Count the lines below that contain the string "height", treating uppercase and lowercase as different, and reply with only the number.
--- begin Given information ---
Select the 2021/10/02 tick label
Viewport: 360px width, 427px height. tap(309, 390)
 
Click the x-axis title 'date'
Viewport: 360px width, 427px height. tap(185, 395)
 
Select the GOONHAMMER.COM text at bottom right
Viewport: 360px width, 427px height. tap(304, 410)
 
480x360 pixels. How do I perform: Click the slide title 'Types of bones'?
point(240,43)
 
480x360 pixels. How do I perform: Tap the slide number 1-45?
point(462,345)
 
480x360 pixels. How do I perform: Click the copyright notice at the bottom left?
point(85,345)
--- end Given information ---
→ **Written response**: 3